Of course it's filled with garbage!

While it's noble to seek better, the reality is people are using poor tools
because the good ones are failing them.

Ask where did journalism go and that's the start on real solutions.

If we had that as we used to, the garbage on FB would be much less of a worry.
The laughable would fit laughed at as it should.

------
hedonistbot
I love it when engineers try to fix social problems. When the constructs of
the solutions are human-made then they are gameable and therefore not a
solution. And also why is this suddenly a problem? I would wager that if
Hillary won there would be much less talk of "bias" and "misinformation".

------
grandalf
This headline could be retitled: "Silicon Valley calls upon Facebook to use
more aggressive censorship"

------
surferbayarea
Also to all the people here who are ok with selling their privacy to facebook,
google - how do you now feel that a Trump-led government will have 100% access
to all your data! It is time that we fix the internet from the menace of the
advertising business model - that has not only destroyed the internet but
society itself...

------
ern
Zuckerberg seems to be denying that its a problem:
[http://money.cnn.com/2016/11/10/technology/facebook-mark-
zuc...](http://money.cnn.com/2016/11/10/technology/facebook-mark-zuckerberg-
fake-news/)

------
randomgyatwork
What is the difference between 'fake' news and true news thats inconsistent
with prevailing narratives?

By letting 'the people' choose what trends, at least you are being honest.

Most real news is fake anyways.

------
hunvreus
The same way parents are responsible for the education of their kids, not
schools, individuals are responsible for feeding their brain and developing
opinions.

Facebook isn't promising more than cat gifs, Buzzfeed click bait and rants. It
is not more an echo chamber than your group of friends.

------
amelius
Can't proper moderation be crowdsourced somehow?

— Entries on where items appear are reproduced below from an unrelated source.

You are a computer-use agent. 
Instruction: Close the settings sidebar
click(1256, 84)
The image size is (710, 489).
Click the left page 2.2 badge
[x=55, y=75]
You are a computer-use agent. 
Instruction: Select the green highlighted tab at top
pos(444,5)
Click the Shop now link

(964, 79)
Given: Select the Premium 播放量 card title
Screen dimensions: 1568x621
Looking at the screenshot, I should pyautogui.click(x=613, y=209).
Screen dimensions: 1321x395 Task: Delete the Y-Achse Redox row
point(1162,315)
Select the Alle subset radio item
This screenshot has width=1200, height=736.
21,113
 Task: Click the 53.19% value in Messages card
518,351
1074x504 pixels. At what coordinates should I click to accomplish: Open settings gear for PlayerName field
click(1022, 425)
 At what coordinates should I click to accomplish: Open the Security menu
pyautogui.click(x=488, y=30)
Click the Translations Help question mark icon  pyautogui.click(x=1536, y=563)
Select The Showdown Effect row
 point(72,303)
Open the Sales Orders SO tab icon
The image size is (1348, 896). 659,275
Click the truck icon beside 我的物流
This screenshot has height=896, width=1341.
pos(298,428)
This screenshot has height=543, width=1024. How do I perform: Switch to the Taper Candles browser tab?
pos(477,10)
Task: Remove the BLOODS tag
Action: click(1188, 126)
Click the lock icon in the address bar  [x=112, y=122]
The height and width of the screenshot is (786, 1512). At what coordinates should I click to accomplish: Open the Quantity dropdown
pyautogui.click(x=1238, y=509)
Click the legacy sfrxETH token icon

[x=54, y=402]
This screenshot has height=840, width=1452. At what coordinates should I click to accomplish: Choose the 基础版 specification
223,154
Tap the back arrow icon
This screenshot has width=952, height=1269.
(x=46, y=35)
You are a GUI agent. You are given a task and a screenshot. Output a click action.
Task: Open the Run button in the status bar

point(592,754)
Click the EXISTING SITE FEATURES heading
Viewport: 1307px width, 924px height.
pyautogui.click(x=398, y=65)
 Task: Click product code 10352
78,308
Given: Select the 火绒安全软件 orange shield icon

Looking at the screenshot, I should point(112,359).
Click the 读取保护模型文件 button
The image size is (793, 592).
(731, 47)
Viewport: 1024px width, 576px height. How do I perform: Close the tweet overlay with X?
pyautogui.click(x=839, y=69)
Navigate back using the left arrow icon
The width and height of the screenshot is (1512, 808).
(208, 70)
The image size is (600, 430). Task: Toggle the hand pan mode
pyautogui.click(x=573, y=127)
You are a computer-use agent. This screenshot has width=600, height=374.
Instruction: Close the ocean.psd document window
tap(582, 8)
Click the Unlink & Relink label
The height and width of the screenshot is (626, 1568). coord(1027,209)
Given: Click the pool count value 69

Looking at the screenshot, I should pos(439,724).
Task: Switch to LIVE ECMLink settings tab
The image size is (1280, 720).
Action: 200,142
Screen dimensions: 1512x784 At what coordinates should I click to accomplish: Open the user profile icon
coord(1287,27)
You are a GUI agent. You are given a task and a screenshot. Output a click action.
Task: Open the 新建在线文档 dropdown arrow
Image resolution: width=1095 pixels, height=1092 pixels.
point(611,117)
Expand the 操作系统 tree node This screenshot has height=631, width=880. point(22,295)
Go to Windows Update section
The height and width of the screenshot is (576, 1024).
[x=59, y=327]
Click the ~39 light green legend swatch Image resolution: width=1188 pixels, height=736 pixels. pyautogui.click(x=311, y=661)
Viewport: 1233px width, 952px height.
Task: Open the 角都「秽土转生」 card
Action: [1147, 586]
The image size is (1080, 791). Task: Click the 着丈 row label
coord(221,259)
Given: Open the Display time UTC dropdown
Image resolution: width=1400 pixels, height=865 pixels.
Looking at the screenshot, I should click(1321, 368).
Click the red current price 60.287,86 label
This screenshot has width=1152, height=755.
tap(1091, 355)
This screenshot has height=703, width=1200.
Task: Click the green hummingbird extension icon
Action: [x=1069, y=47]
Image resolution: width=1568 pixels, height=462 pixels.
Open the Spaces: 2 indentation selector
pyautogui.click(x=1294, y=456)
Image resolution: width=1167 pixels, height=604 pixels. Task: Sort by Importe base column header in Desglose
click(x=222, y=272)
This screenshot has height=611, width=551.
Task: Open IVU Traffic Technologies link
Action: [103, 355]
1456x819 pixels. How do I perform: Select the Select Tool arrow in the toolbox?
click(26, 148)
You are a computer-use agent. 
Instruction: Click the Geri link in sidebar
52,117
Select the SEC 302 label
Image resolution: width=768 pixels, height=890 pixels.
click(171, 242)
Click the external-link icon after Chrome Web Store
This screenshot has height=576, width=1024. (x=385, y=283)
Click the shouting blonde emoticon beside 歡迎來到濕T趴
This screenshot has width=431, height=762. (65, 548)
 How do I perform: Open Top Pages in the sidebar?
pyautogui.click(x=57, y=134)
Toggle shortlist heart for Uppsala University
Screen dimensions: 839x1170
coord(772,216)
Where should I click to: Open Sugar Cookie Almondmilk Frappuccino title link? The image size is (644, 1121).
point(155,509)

E.g.: a group of fact-checkers, with reputation based on previous performance
and a page-rank like system, and perhaps a meta-level above that (people
checking the fact-checkers), so that gaming the system becomes difficult.

------
daveheq
Define misinformation, because certain groups will call certain facts
misinformation.

------
michaelbuckbee
An interesting contextual point is that Amazon (or perhaps more precisely Jeff
Bezos) has an outstanding and tremendously well respected journalism feature
whereby the publish original, factual, well-researched articles every day at
the Washington Post.

------
goshx
They could start by including "misinformation" as a reason when you report a
post.

------
known
Unlike traditional media, social media spreads free opinion
[https://en.wikipedia.org/wiki/Decline_of_the_West](https://en.wikipedia.org/wiki/Decline_of_the_West)

------
known
FB is supposed to promote
[https://en.wikipedia.org/wiki/Wisdom_of_the_crowd](https://en.wikipedia.org/wiki/Wisdom_of_the_crowd)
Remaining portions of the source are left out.